Chicken and rice


In July 1999 I was poisoned by a VSO. I think his name was Gary and he visited the campsite I was living on in Namibia, made banana fritters for us all and nearly killed everyone.

I was in Namibia with Raleigh International, trying to ignore the fact that it was my Gap year, but I didn't have anyone to travel round the world with. Nobody wanted to travel round the world with me because I don't smoke pot and need to go to bed at 11pm. So I went on Raleigh, with a whole lot of other people who also didn't smoke pot and needed to go to bed at 11pm.

It was pretty nice.

Here we all are:


I'm in the back row, blue sarong, second from the right. The guy on the far right in the white t-shirt was fresh out of a tour of duty in Bosnia. He had a huge scar on his leg and the rumour was that he'd been caught in a landmine blast and had to have a skin graft. He was the toughest bastard I've ever met and yet brought his own pillow to camp. "Any fool can be uncomfortable," he said, as we stared at this grotesque thing of personal luxury. Needless to say, we all thought he was pretty hot.

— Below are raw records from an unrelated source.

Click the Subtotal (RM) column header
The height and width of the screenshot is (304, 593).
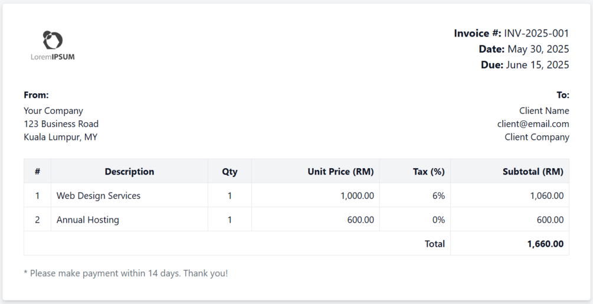pyautogui.click(x=533, y=172)
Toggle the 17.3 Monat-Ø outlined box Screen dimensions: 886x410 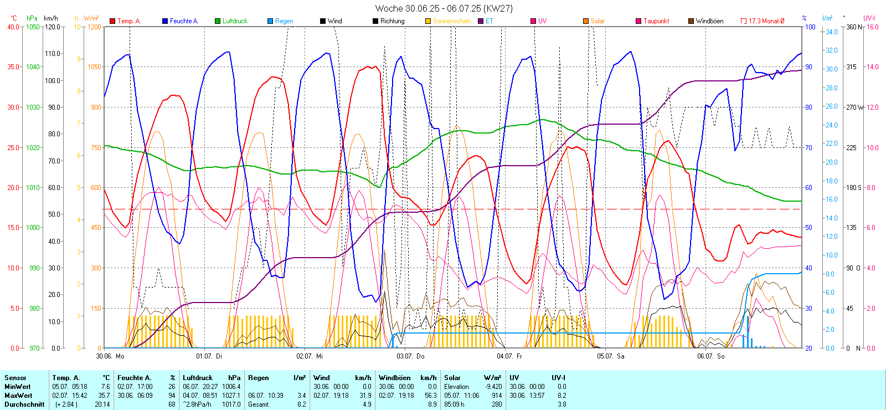coord(744,21)
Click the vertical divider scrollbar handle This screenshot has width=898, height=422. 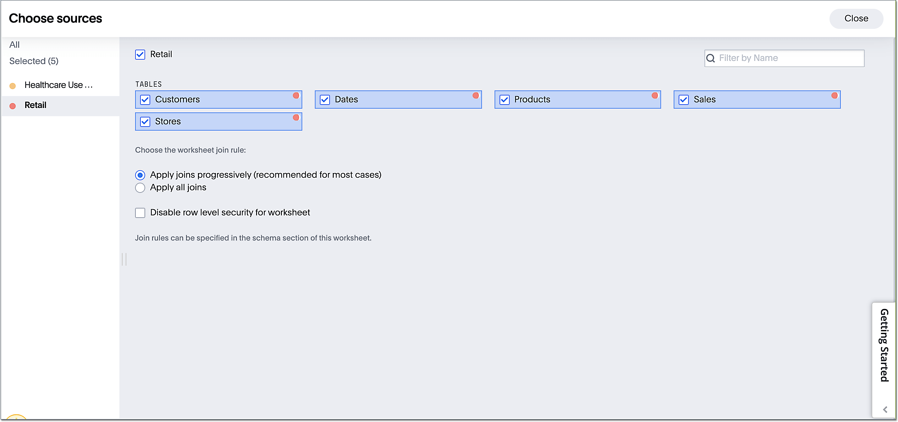pyautogui.click(x=124, y=259)
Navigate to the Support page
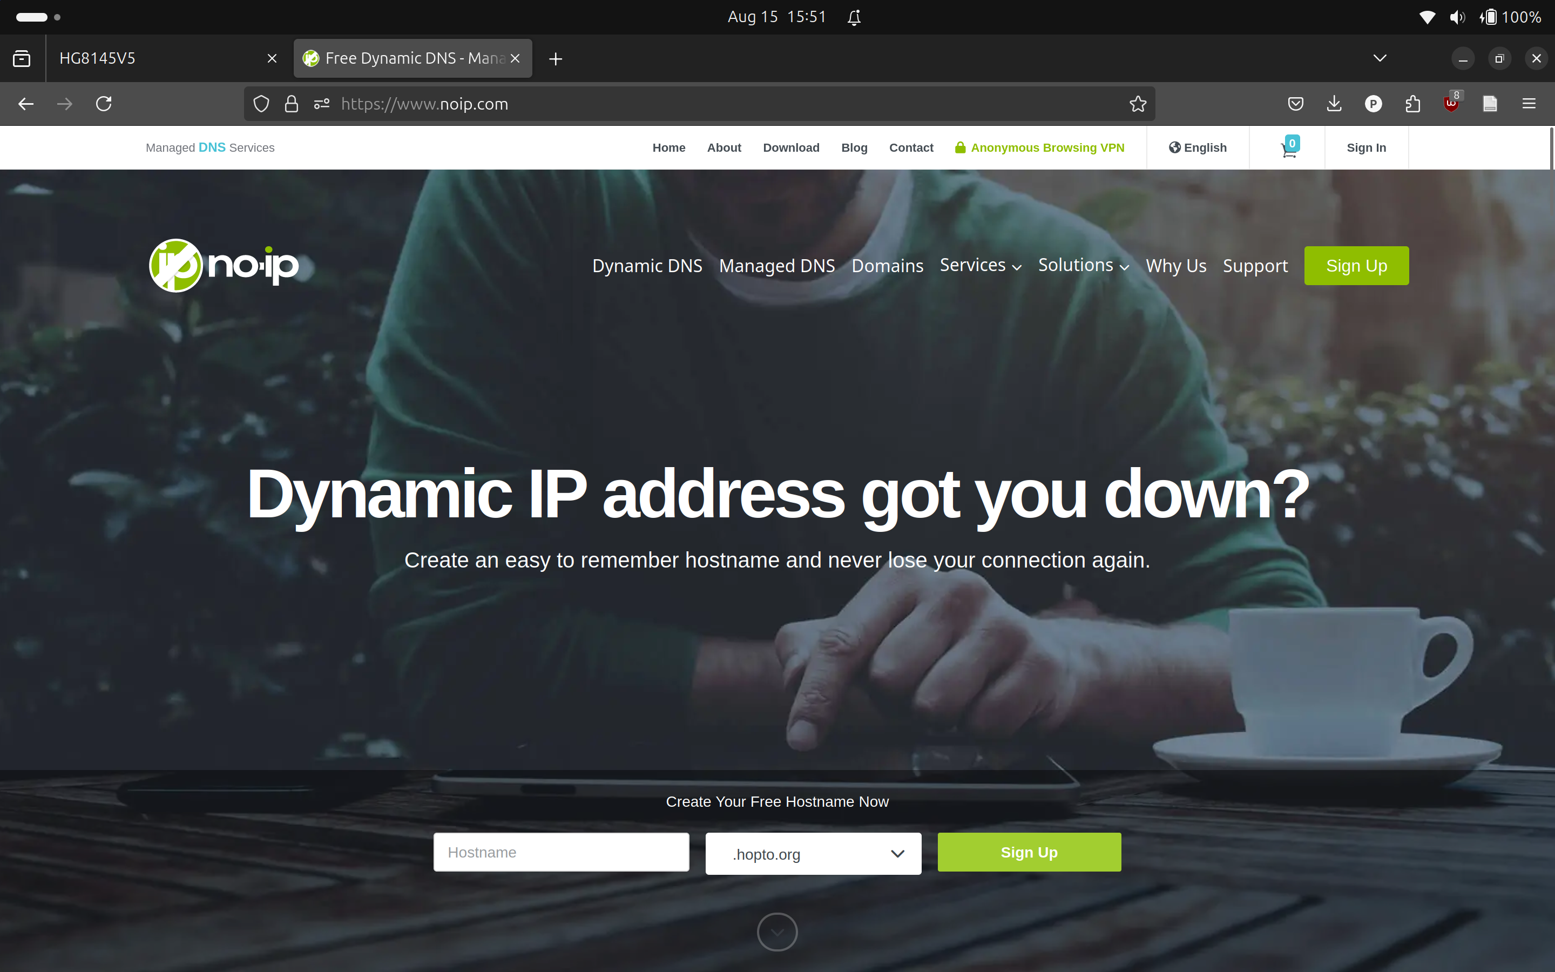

Washing your hands was a big deal on Raleigh. Almost the first thing we did wherever we set up camp was to fashion a hand-washing station out of a stick, some string, a bottle and some lightly bleached water. There was a lot of peer pressure around it; if you didn't have the industrial stench of bleach around you, you were a potential Patient Zero.

Gary had no such bourgeois ideas about cleanliness. We all noticed that he wasn't washing his hands as much as we were, but we were too excited about our banana fritters (having been living off porridge and sardines for the last 6 weeks) to care.

I'm not sure what it was exactly in the end that Gary rubbed all over our fritters - someone suggested the name of an illness but I couldn't quite hear it over the sound of retching and groaning. I didn't even have whatever it was that badly, just 48 hours of the most crippling stomach cramps and nausea known to man, which would make unanaesthatised dentistry seem like a trip to the movies. Paul Gibbon, back home a warehouse manager from Leeds (front from third from right), lost about a stone in four days. I don't think you need details, only know this: projectile vomiting is not a made-up thing.

Since then, my stomach has never been quite the same. After I came back I would have bizarre and humiliating intestinal reactions to:

Curry
Anything roasted
Anything fried
Anything rich
Wine

And so for what seemed like forever, but in reality was only about two years, I ate nothing but Special K for breakfast and chicken with rice at all other times. To this day I put my chronic heartburn down to that stinking Gary and his filthy hands - a curse on his eyes for all his days!!! - even though I know full well that I've inherited my chronic heartburn from my dad.

It's not so bad anymore, a mere 11 years later. But the last couple of days, out of the blue, I've been feeling sick as a dog. I've got the old "giardiasis list", which is when you walk slightly bent over at an angle, because if you straighten up you feel so much worse. It ought to feel all romantic, like I'm some a Victorian explorer returning from adventures in Africa with recurring malaria and a permanent tan-line, but in reality it's just a bit shit.

At lunchtime yesterday, because if you don't eat it's downhill all the way, I reached for my old bad-tummy staple, chicken and rice.

I was lucky enough to have some chicken stock hanging around in the freezer and a new kind of rice I happened upon in Waitrose - Thai sticky rice, by Thai taste, which I've been meaning to try out for ages. I simmered everything together for 12 minutes with half a stick of lemongrass, 1 thick slice of fresh ginger, 1 large whole clove of garlic and one whole small Thai chilli. When it's cooked you fish out the lumps of spice to leave just the rice in broth. The Thai rice transformed the stock into a silky, comforting soup and the spices fragranced the whole thing without actually being allowed to mess about with my guts.



Now if you'll excuse me, there's a voodoo doll I have to go and stick pins into. It's called Gary.